Food may affect the pharmacokinetics of drugs by different ways, including delayed gastric emptying, solubilisation of drug by food and digestive fluids, complexation of drug with food components, alteration in hepatic blood flow and modulation of drug-metabolizing enzymes by constituents of food (5). In addition, food intake has been found to influence the bioavailability of drugs with extensive presystemic metabolic clearance (6). Sibutramine undergoes extensive first-pass metabolism in the liver. It is metabolized in the liver principally by CYP3A4 isoenzyme to desmethyl metabolites M1 and M2 (2). CYP3A4 is expressed in large quantities in both the liver and the gut wall, (7-9) and appears to be involved in both systemic and presystemic metabolism (10). Concurrent food intake reduces presystemic clearance, and thus enhances bioavailability, of several lipophilic bases such as propranolol, metoprolol, labetalol, dixyrazine and hydralazine, which are presystemically metabolized by hydroxylation, glucuronidation and acetylation enzymes systems. In contrast, the bioavailability of lipophilic bases that undergo presystemic dealkylation (amitriptyline, codeine, dextropropoxyphene, prazosin, zimelidine) is reported not to be affected by concurrent food intake (6). Sibutramine (cyclobutanemethanamine) is a lipophilic base, which undergoes presystemic dealkylation. In contrast to what is reported for other lipophilic bases with similar metabolic pathways (6), food intake enhanced bioavailability of sibutramine in this study.

It has been reported (6) that food intake reduces presystemic clearance of hydralazine and propranolol when these drugs are administered in conventional rapid-release tablets but not when they are given in slow-release formulations. This observation favors the view that food may reduce presystemic clearance of certain lipophilic basic drugs via transient, complex effects on splanchnic-hepatic blood flow and/or shunt processes, and that the extent of this effect is influenced by the rate of drug delivery to the liver. The fact that peak plasma concentration of sibutramine was increased to approximately the same extent as AUC despite the delay in Tmax, supports the hypothesis that the ability of meal to increase oral bioavailability of sibutramine, may be due to transient increases in liver blood flow.

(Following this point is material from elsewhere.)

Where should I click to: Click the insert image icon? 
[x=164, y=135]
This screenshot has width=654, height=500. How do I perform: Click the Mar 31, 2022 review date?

In this study, there was a significant increase in elimination half-life of sibutramine following food intake. This increase may be explained by a better characterization of the terminal elimination phase due to the higher concentrations observed under fed conditions. Longer half-life was also observed for sibutramine in this study as compared with data from the literature. This may also be due to the more sensitive assay used in this study. Therefore, the longer half-life values observed for sibutramine under fed conditions should not be related to a decrease in sibutramine's metabolism. This is supported by the fact that lower primary metabolite (M1) concentrations would be expected if sibutramine's metabolism was decreased by food intake. In our study, however, there was approximately a two-fold increase of M1 metabolite AUC.

In conclusion, the results of this study showed that bioavailabilty of sibutramine and M1 metabolite was increased under fed conditions. In the light of recent safety reports (11), these results may provide additional information to health professionals concerning the safety of sibutramine. However, additional studies with more subjects and after multiple administrations may be warranted.